Exercise of Warrants and Issue of Equity Vast R
Post# of 301275
Vast Resources plc / Ticker: VAST / Index: AIM / Sector: Mining 23 December 2016 Vast Resources plc ("Vast" or the "Company")
Exercise of Warrants and Issue of Equity
VAST Resources plc, the AIM-listed mining company with operations in Romania and Zimbabwe, announces that, pursuant to the subscription agreements entered into with certain directors, senior executives or consultants of the Company (the "Subscribers") on 5 January 2016 (the "Managers' Subscription Agreements"), Sapi River Investments Limited has elected to convert its 20,833,375 warrants issued under the initial subscription ("Warrants"). Notice of exercise of the Warrants was received by Vast on 20 December 2016. Sapi River Investments Limited is a company previously stated to be owned by a trust associated with William Battershill, former Chairman of the Company. Mr Battershill has no direct beneficial or controlling interest in the trust.
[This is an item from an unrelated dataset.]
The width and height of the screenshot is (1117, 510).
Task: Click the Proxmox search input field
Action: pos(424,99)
Under the terms of the financing announced on 6 January 2016, the Subscribers may exercise the Warrants by exchanging them for new Ordinary Shares of 0.1 pence each in the Company ("Ordinary Shares"), to be issued at a subscription price of 0.1 pence each. The number of new Ordinary Shares to be issued to the Subscribers is calculated by dividing the aggregate Black-Scholes Value of the Warrants (as described below) by the closing bid price of Ordinary Shares on the trading day two days prior to the date on which the Warrant exercise notice is received by the Company, being 0.11 pence. Accordingly, the Company has today issued 129,716,169 new Ordinary Shares to Sapi River Investments Limited.
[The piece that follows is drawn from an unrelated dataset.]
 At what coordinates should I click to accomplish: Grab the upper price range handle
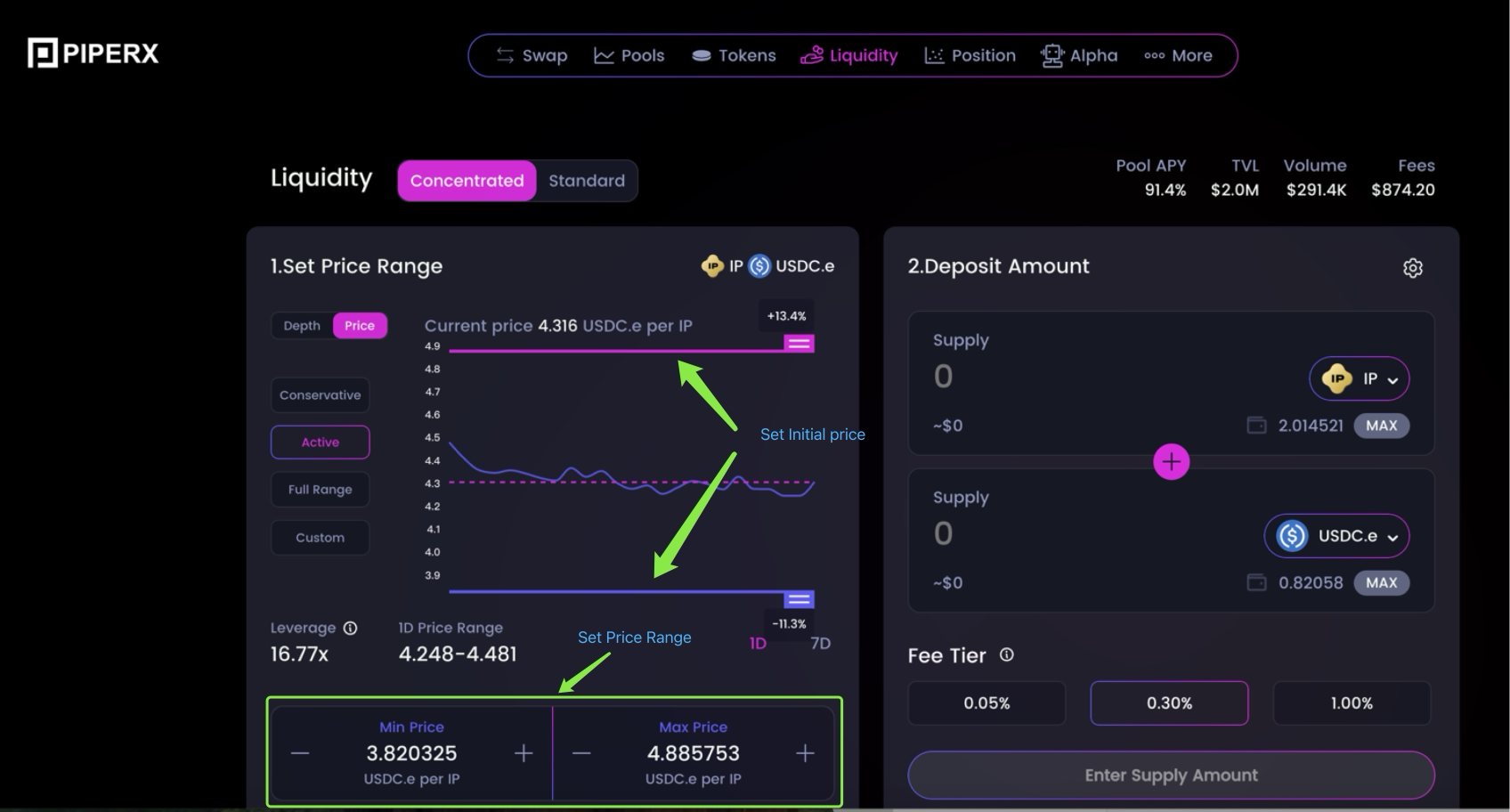click(x=799, y=344)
Payment of £100,077.85 being the net subscription price after deduction of the 10 per cent. commission due to Sapi River Investments Limited, is due to be paid to the Company pursuant to the exercise of Warrants.
Application will be made to the London Stock Exchange plc for 129,716,169 new Ordinary Shares to be admitted to trading on the AIM market with admission expected to occur on or around 30 December 2016 ("Admission"). The issued new Ordinary Shares will rank pari passu in all respects with the existing Ordinary Shares.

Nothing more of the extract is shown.